El Beato Juan el Bueno de Mantua con un milagro hizo conocer en cierto día esta ver-dad a un
ermitaño, compañero suyo. No podía éste comprender que la palabra del sacerdote fuese
bastante poderosa para convertir la substancia del pan y del vino, en el Cuerpo y Sangre de
Nuestro Señor Jesucristo; y, lo que aún es más lamentable, cedió a las sugestiones del
demonio. Tan pronto el venerable Siervo de Dios se apercibió del gravísimo error de su
compañero, lo condujo cerca de una fuente, de la que sacó un poco de agua, que le hizo tomar.
El ermitaño, después de haberla bebido, declaró que jamás había gustado un vino tan delicado.
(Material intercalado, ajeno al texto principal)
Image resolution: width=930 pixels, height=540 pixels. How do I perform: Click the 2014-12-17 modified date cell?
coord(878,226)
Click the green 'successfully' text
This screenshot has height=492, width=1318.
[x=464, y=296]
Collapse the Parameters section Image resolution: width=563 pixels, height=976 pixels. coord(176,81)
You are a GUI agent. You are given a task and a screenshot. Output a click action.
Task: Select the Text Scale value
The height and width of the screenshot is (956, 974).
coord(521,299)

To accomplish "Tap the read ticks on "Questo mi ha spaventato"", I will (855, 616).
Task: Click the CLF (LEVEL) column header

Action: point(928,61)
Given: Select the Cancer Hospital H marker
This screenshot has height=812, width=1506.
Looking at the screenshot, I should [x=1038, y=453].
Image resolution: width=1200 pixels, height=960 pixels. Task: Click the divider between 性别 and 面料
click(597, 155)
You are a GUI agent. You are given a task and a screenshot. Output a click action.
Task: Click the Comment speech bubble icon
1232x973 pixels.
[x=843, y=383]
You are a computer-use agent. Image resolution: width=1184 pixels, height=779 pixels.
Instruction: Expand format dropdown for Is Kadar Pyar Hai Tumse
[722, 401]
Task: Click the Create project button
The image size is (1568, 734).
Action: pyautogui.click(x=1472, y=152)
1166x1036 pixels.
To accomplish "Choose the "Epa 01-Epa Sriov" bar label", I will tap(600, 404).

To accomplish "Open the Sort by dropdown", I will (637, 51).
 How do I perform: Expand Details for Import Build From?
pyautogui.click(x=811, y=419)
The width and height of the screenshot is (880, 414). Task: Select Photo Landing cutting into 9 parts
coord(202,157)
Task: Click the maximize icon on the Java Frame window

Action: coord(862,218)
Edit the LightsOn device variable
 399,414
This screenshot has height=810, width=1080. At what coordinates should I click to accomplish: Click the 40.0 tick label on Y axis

Pues bien, le dijo entonces el Siervo de Dios, ¿veis lo que significa este prodigio? Si por mi
mediación, y eso que no soy más que un miserable mortal, la virtud divina ha mudado el agua
en vino, ¿con cuánta mayor razón debéis creer que por medio de las palabras del sacerdote,
que son las palabras del mismo Dios, el pan y el vino se convierten en el Cuerpo y Sangre de
Nuestro Señor Jesucristo? ¿Quién, pues, se atreverá a fijar límites a la omnipotencia de Dios?
Esto bastó para ilustrar a aquel afligido solitario, quien, alejando de repente todas las dudas
que atormentaban su alma, hizo una austera penitencia de su pecado.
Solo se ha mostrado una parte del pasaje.